Land of Opportunity for US Energy Sector, Maybe

Russia is reaching out for foreign investment and expertise to help tap its huge and largely untouched oil reserves

IN Russia, money does not grow on trees, it grows in oil wells. Or at least it would if more of the oil wells worked.

The decline in the Russian oil industry has been staggering: Over the last five years, production has declined by one-third as almost 32,000 of the country's wells have fallen into disrepair, according to Vyacheslav Lopatkin, chairman of the Moscow Oil Exchange.

"Russia has so much oil and so little capacity to produce it," Lawrence Summers, undersecretary of the Treasury, told a Louisiana-Russia development conference here last week.

But help is on the way, as well as possibly handsome profits for United States firms that produce the materials to fix wells and perform the actual repairs. On July 6, the Export-Import Bank of the US (Eximbank) and the Russian government signed an Oil and Gas Framework Agreement that will provide financing to allow the Russian industry to buy $2 billion worth of US oil, gas, and petrochemical equipment and services.

Eximbank estimates that the business will support more than 38,000 man-years of employment in a US sector that has been hurt badly by the recession.

Some underlying documentation remains to be worked out with the Russians, and a US team will be in Moscow in the middle of next month to do that, says John Lynch, Eximbank's loan officer for Russia.

"So in one or two months, we'll be waiting for the business to come in," Mr.
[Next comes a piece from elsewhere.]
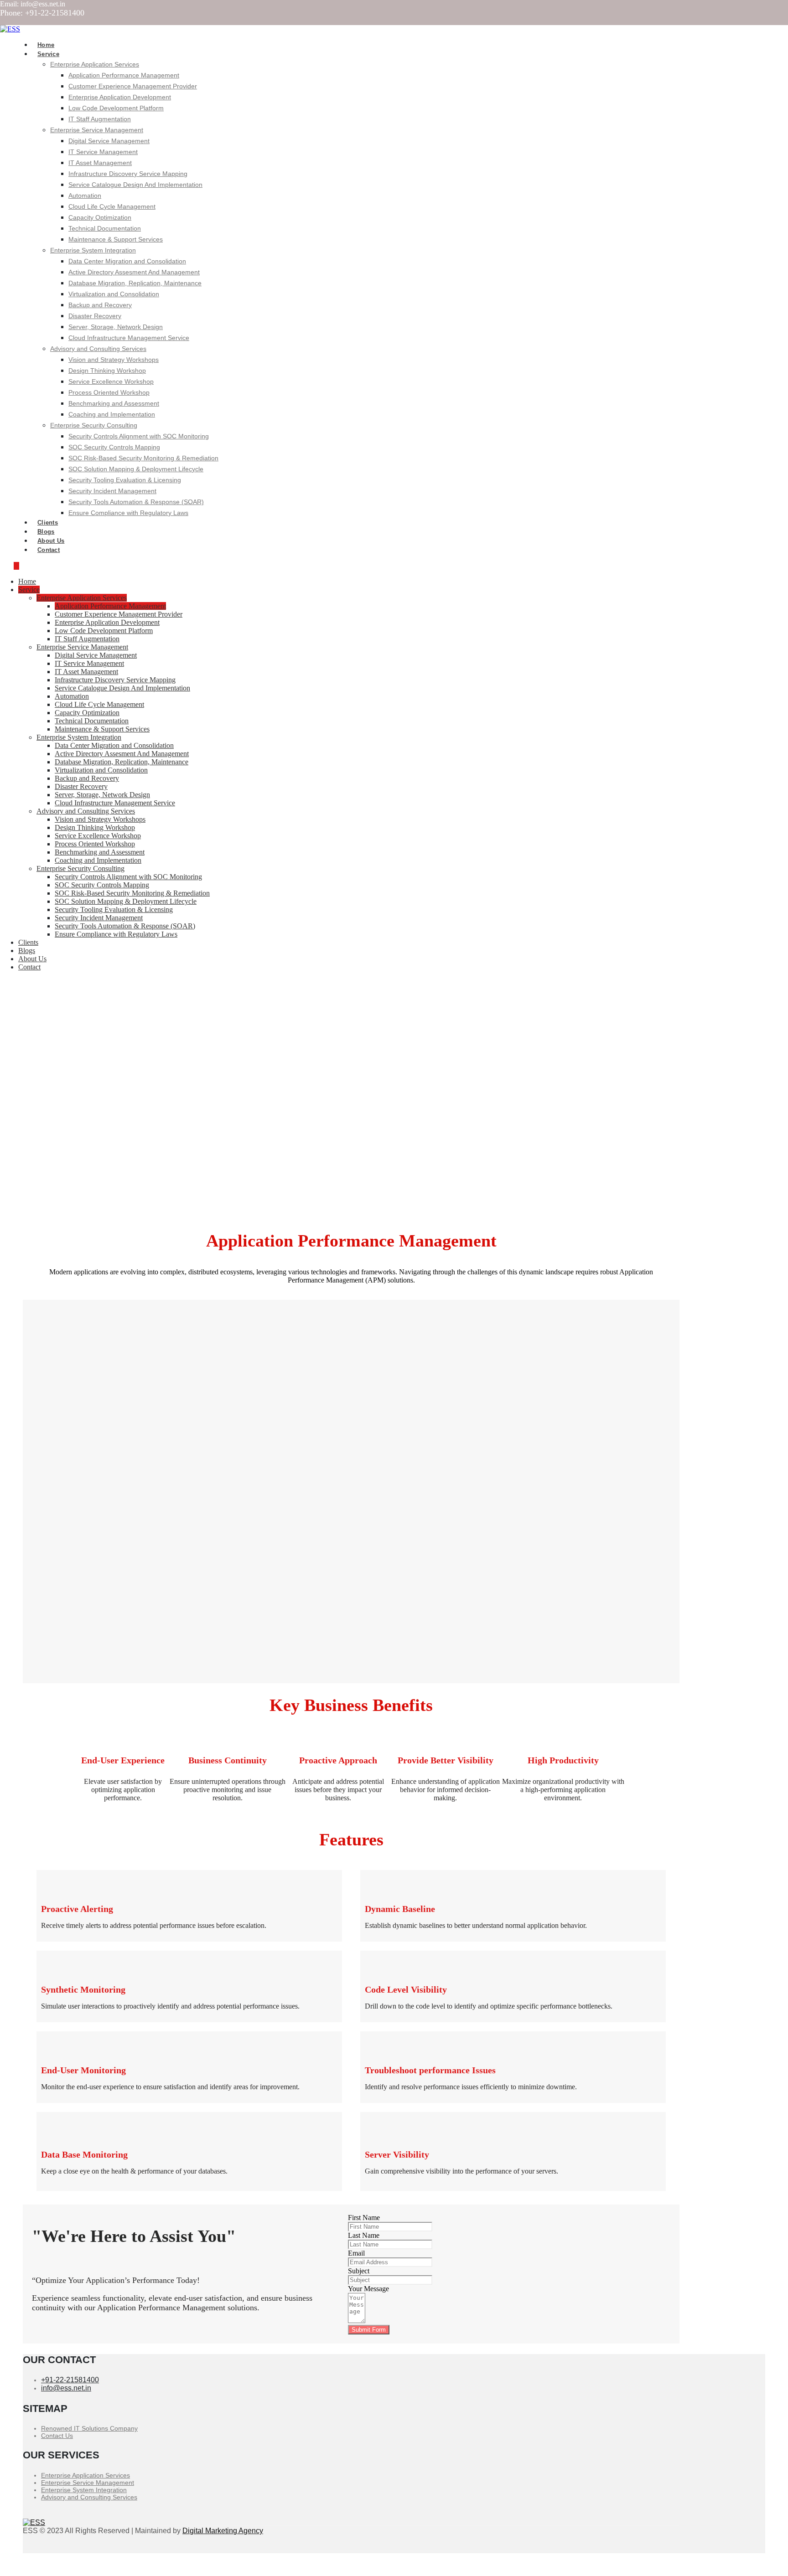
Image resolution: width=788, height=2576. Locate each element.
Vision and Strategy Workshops (113, 359)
Lynch told the conference, which brought together Russian oil industry figures and American businesspeople.

The conference was part seminar, explaining how financing could be obtained through Eximbank and the World Bank's International Finance Corporation, and part networking opportunity for two groups eager to make one another's acquaintance.

Mr. Summers of the Treasury provided a lunch-time pep talk aimed particularly at the Russians. "Success will depend on the ability to attract private investment," Summers told them.

If the Russians respect property rights, impose reasonable tax rules, and institute reasonable pricing, Russia can be "a land of opportunity for America's energy industry," he said.

To the Americans, he laid out an attractive investment opportunity. One dollar invested this summer, he said, will produce an 80 cent increase next winter. He cited studies that suggest the return on an investment could be four times that amount. The World Bank has foreseen a $50 billion investment for the rest of this decade, he added, which "could earn a staggering return."

But big profits are easier envisioned than realized. Much of the Russian oil that remains to be extracted lies in a harsh physical climate. And, warns Vladimir Moryzhenkov of the private oil company Tyumen-Moscow Exchange Hermes, Russian government officials are not as informed as they could be on business and the energy industry. The average Russian government official has no experience with private property and business, and "doesn't know the nature of the energy markets," he says.

Mr. Moryzhenkov's firm, Hermes, is one of the success stories of post-communist Russia. When the company started 2 1/2 years ago, its capital totaled 10,000 rubles, then worth about $2,000. Today, he says, all assets total $100 million.

Other would-be Russian oil tycoons can only dream of such riches. At the conference, frustrations were expressed by both sides that Eximbank has not moved more speedily to finance US investment in Russian oil fields. But Russia's particular circumstances made it difficult to reach agreement, Lynch says. The negotiations took more than a year to complete.

Eximbank's problem was that Russian government guarantees were not considered viable, because of the Russian economy's problems. So Eximbank set up a new form of security, called "contract security" - essentially, using the oil and gas in the ground as security.

The borrower will not be a government agency, but rather a hands-on Russian company operating in the field. The borrower must be deemed credit-worthy by Eximbank and agree to make payments into an escrow bank outside of Russia.

"If you're thinking Russians will never agree to off-shore escrow, at the start of '93 I would have agreed," Lynch said. "But since that time, there's been more realism in Russian government thinking."

Eximbank's $2 billion designated for Russia is not a line of credit. Instead, the bank will consider transactions on a case-by-case basis.